**Exercise details:** Convert everything in the material from the line containing "This screenshot has width=1005, height=565." down to the line containing "will (x=162, y=337).", both included, into a JSON list of strings with one string per line. Leave out blank lines.

[START OF Provided records]

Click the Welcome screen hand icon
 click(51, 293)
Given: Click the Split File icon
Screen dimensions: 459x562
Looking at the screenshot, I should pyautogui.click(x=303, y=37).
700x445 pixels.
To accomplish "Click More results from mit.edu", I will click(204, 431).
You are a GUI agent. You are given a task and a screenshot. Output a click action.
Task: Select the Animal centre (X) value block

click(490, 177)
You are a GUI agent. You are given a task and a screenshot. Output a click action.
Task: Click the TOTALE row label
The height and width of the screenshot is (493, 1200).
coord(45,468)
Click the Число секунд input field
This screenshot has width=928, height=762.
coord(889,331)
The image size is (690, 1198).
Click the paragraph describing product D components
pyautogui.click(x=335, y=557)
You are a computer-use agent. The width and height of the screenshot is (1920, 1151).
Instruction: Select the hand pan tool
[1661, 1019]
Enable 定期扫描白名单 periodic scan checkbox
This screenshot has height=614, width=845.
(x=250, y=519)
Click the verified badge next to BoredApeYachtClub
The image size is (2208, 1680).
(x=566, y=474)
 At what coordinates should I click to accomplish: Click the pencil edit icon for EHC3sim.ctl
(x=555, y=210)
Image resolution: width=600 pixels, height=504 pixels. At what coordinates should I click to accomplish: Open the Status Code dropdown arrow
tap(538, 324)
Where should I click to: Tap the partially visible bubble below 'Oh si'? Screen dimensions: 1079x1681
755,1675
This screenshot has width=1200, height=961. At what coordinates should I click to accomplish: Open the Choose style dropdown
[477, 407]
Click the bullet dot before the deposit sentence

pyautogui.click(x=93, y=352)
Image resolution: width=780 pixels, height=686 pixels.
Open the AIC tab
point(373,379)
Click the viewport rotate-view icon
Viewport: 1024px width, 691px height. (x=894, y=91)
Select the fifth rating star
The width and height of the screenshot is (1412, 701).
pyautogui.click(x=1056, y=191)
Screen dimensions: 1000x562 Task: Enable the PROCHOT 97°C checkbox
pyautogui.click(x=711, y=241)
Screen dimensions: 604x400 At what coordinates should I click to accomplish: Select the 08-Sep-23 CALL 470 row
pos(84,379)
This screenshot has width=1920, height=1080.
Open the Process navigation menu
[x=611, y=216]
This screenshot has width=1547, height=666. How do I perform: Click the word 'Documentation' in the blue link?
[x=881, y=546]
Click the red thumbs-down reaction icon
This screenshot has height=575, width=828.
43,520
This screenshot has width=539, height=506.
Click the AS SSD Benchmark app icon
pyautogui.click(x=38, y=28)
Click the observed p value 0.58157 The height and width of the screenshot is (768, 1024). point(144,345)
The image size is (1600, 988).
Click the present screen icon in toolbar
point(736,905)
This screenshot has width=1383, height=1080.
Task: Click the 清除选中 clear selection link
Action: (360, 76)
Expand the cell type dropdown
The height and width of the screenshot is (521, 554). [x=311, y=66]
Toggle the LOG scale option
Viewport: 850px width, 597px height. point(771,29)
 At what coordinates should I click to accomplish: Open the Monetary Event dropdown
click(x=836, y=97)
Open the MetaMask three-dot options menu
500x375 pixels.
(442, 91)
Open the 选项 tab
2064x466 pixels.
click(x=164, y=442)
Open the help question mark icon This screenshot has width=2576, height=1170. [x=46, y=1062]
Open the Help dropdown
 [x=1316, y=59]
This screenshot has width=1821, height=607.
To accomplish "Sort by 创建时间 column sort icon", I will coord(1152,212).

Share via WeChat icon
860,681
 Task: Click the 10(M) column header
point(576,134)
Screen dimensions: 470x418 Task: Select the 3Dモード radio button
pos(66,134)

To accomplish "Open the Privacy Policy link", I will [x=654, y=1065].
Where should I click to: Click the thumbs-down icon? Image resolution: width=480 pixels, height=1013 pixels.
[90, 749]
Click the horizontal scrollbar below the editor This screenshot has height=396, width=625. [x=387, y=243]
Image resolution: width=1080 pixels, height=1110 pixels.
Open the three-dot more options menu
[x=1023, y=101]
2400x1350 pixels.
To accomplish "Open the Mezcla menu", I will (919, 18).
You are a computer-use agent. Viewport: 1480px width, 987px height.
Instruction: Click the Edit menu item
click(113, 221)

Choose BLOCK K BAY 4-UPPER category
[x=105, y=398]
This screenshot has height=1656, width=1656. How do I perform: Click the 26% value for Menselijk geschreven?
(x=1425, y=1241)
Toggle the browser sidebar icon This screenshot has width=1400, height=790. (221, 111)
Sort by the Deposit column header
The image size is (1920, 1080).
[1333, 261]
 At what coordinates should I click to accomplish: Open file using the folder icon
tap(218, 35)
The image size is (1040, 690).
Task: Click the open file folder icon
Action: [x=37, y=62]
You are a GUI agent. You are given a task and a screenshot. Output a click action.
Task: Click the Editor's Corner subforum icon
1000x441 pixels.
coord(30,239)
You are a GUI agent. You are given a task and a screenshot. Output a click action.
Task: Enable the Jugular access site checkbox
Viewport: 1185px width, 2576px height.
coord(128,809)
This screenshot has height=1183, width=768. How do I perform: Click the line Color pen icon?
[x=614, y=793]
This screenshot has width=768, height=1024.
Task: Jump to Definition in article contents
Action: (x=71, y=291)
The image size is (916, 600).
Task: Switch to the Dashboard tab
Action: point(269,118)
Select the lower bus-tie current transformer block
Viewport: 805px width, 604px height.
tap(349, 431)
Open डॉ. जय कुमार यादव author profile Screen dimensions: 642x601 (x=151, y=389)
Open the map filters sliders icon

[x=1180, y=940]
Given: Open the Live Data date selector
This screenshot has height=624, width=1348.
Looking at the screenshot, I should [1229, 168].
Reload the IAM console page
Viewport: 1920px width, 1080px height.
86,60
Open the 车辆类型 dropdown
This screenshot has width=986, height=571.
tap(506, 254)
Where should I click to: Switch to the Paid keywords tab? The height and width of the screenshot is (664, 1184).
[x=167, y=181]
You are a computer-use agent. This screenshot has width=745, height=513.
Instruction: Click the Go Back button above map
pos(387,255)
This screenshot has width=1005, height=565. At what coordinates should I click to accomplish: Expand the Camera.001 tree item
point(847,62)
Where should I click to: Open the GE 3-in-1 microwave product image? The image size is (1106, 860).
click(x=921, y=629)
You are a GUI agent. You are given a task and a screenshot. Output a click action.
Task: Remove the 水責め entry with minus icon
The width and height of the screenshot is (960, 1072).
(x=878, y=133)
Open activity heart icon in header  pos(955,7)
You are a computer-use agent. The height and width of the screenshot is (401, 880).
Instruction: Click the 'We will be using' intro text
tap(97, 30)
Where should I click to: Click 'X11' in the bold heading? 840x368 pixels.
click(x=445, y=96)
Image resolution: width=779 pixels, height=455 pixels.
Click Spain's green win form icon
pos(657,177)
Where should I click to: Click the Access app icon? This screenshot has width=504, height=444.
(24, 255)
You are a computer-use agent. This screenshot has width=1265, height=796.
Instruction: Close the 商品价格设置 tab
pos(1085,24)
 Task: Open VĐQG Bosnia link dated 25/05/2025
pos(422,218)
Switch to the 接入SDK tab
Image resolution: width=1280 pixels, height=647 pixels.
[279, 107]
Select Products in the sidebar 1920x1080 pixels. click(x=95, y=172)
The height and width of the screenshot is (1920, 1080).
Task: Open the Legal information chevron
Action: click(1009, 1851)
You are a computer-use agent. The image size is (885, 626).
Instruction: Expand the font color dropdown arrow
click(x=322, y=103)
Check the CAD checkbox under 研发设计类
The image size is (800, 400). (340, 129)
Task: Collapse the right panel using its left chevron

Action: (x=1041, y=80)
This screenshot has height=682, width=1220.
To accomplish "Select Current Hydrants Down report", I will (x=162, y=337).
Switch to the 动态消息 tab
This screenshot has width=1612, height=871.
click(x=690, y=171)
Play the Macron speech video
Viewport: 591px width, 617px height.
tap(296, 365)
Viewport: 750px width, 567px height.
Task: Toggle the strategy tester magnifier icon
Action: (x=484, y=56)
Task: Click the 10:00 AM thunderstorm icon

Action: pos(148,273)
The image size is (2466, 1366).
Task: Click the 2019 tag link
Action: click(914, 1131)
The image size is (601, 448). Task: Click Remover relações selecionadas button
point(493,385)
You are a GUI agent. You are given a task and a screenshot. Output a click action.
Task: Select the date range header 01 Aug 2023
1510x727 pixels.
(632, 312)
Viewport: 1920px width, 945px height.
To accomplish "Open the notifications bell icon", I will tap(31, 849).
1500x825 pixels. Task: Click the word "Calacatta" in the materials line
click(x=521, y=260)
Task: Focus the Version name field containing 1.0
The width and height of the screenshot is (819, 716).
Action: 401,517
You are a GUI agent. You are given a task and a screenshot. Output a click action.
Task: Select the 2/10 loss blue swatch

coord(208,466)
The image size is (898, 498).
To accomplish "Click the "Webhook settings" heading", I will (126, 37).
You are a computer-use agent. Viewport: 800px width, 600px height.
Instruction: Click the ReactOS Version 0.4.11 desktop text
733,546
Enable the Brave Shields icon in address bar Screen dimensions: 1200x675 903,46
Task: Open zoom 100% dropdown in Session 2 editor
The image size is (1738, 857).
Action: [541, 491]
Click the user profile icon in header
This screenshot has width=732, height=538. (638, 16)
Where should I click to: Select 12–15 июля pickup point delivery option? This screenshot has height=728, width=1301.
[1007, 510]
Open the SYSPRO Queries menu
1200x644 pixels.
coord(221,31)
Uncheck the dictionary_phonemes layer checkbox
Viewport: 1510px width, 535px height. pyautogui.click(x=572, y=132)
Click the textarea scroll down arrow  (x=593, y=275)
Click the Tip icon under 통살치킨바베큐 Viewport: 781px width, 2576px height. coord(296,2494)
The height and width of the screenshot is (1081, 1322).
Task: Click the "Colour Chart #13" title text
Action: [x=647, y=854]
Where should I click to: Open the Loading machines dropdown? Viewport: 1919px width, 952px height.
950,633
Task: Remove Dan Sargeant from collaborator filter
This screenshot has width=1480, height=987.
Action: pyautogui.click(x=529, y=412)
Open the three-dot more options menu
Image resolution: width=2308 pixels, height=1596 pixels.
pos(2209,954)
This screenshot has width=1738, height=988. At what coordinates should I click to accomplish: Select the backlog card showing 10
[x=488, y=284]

[END OF Provided records]

**Exercise output:**
[
  "This screenshot has width=1005, height=565. At what coordinates should I click to accomplish: Expand the Camera.001 tree item",
  "point(847,62)",
  "Where should I click to: Open the GE 3-in-1 microwave product image? The image size is (1106, 860).",
  "click(x=921, y=629)",
  "You are a GUI agent. You are given a task and a screenshot. Output a click action.",
  "Task: Remove the 水責め entry with minus icon",
  "The width and height of the screenshot is (960, 1072).",
  "(x=878, y=133)",
  "Open activity heart icon in header  pos(955,7)",
  "You are a computer-use agent. The height and width of the screenshot is (401, 880).",
  "Instruction: Click the 'We will be using' intro text",
  "tap(97, 30)",
  "Where should I click to: Click 'X11' in the bold heading? 840x368 pixels.",
  "click(x=445, y=96)",
  "Image resolution: width=779 pixels, height=455 pixels.",
  "Click Spain's green win form icon",
  "pos(657,177)",
  "Where should I click to: Click the Access app icon? This screenshot has width=504, height=444.",
  "(24, 255)",
  "You are a computer-use agent. This screenshot has width=1265, height=796.",
  "Instruction: Close the 商品价格设置 tab",
  "pos(1085,24)",
  " Task: Open VĐQG Bosnia link dated 25/05/2025",
  "pos(422,218)",
  "Switch to the 接入SDK tab",
  "Image resolution: width=1280 pixels, height=647 pixels.",
  "[279, 107]",
  "Select Products in the sidebar 1920x1080 pixels. click(x=95, y=172)",
  "The height and width of the screenshot is (1920, 1080).",
  "Task: Open the Legal information chevron",
  "Action: click(1009, 1851)",
  "You are a computer-use agent. The image size is (885, 626).",
  "Instruction: Expand the font color dropdown arrow",
  "click(x=322, y=103)",
  "Check the CAD checkbox under 研发设计类",
  "The image size is (800, 400). (340, 129)",
  "Task: Collapse the right panel using its left chevron",
  "Action: (x=1041, y=80)",
  "This screenshot has height=682, width=1220.",
  "To accomplish \"Select Current Hydrants Down report\", I will (x=162, y=337)."
]